The holy grail of web application deployment is restarting without dropping ongoing requests and without any downtime. This is called graceful restart or graceful reload and one of the easy ways to achieve it is to run multiple processes and have some of them stop accepting new requests and restart themselves when they finish serving the existing ones. In the mean time the remaining processes run as usual. When the first batch completes the restarts the rest can undergo the same procedure.
uWSGI is slowly becoming the de facto application server in the Python world and it shows great promise with many more languages. The Art of Graceful Reloading from the official documentation describes various strategies. The one I’m focusing on is described in the Subscription system section.
Long story short, the application processes run as vassals controlled by an emperor and subscribe to a fastrouter. A web server like Nginx uses the fastrouter as a backend. During the graceful reload the vassals unsubscribe from the fastrouter in order not to receive new requests and subscribe again after restarting.
Triggering a vassal’s graceful reload is as simple as touching its configuration file. Telling when a certain vassal has finished reloading is more complicated.
Here’s where my new project comes in. uwsgi_reload boils down to a script and example configuration files detailing the deployment of a Django project with uWSGI and Nginx. The script does not communicate with the application so it should work with most (all?) the frameworks/languages supported by uWSGI.
This is what the script does:
– it makes sure only one instance is running at any given time – with a simple and elegant file lock on its own file.
– it divides the vassals into two groups – the first is reloaded in parallel to speed things up and then the second (containing by default only one vassal) is reloaded sequentially.

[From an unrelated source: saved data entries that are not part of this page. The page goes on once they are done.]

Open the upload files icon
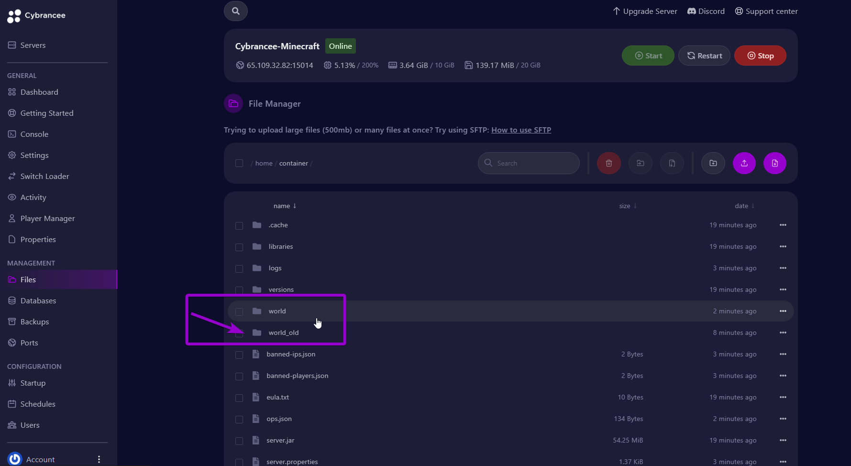[x=744, y=163]
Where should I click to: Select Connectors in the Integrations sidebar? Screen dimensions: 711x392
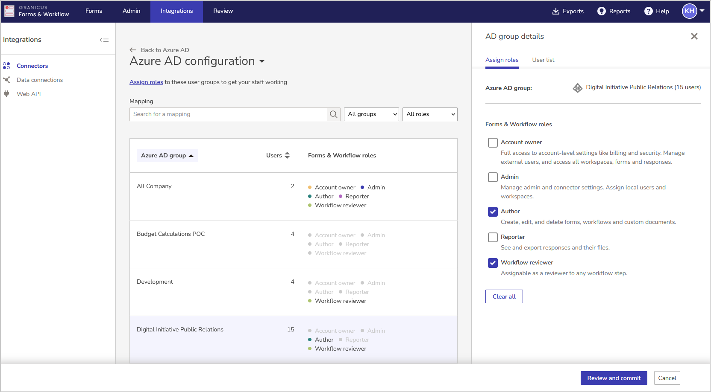pos(32,66)
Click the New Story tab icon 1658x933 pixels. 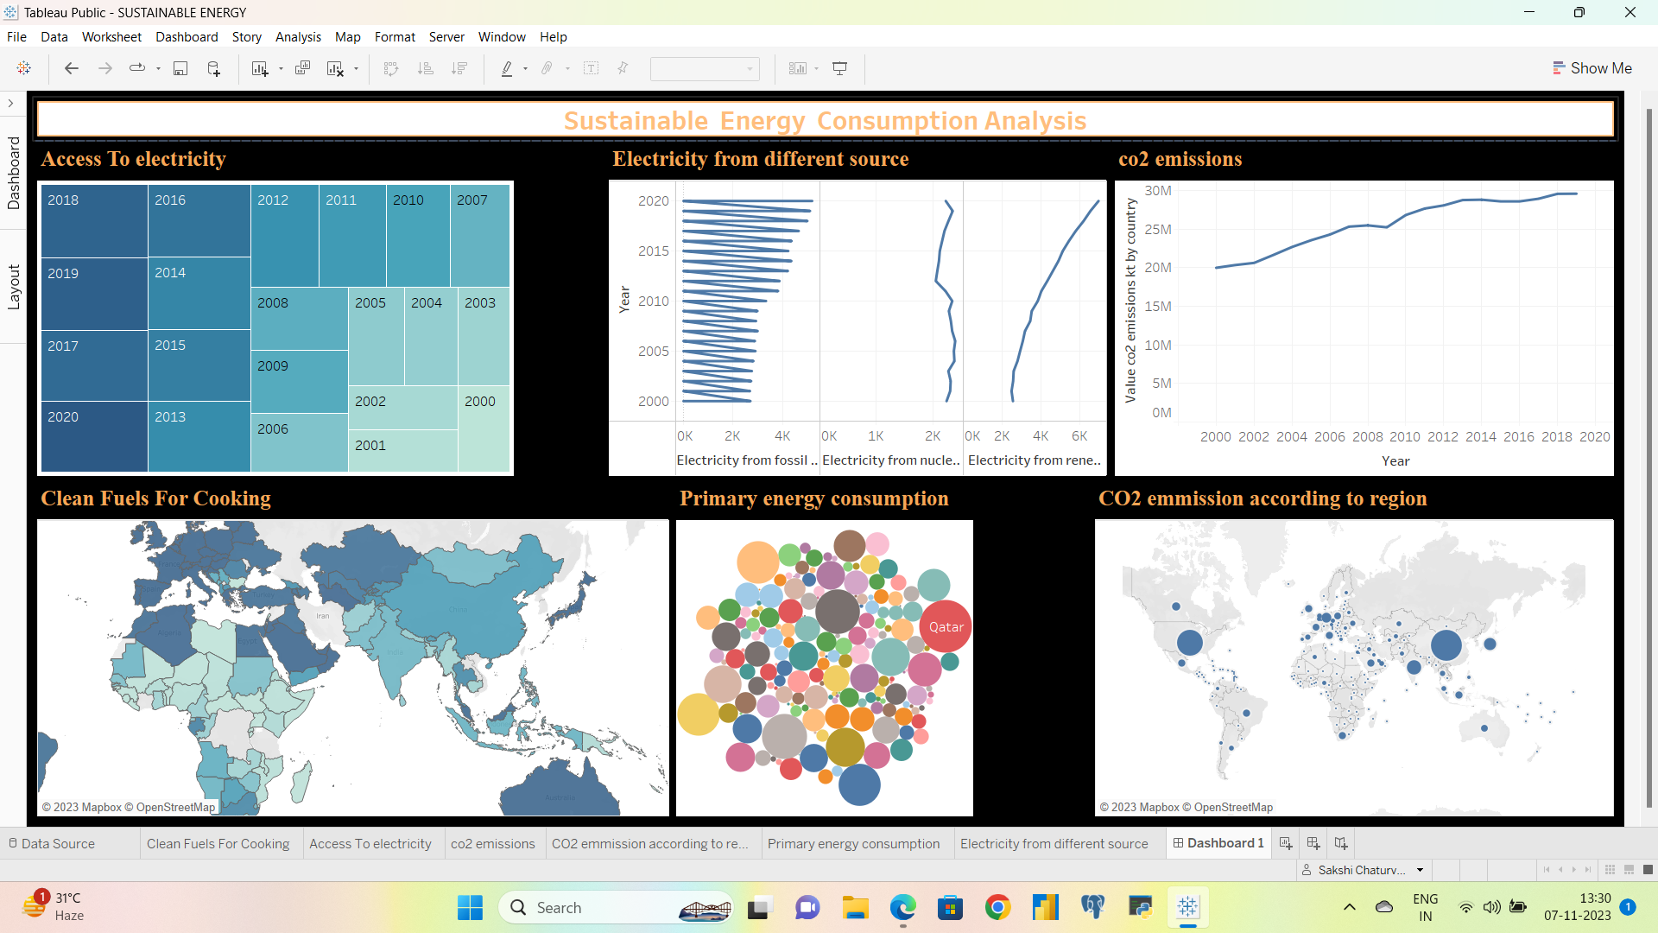(x=1341, y=843)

– when the script exits all the vassals were restarted or the timeout was reached
These guarantees make it ideal for a deployment pipeline. If multiple developers trigger it, only one gets to execute it. It’s as fast as possible because of the parallelization and it waits for the end of the operations so you know for sure when the new version of the site is up and running.
under the hood
With all its features and configurability uWSGI is not perfect. It suffers from high complexity and documentation not always up to date. To do something as simple as finding out when a vassal is ready to accept new requests I had to look in the emperor stats for the last modification timestamp and the ‘accepting’ flag. The subscription and ‘death_mark’ status come from the fastrouter statistics. Most of the development time was spent trying to get this reliable information about a vassal’s status.
Convincing the vassals to only subscribe when the application server is ready to accept requests took some digging in mailing lists for the obscure configuration lines. Convincing Django to give up its lazy loading ways and warm up before entering the field was another story. Save yourself the trouble and use the files in the examples directory.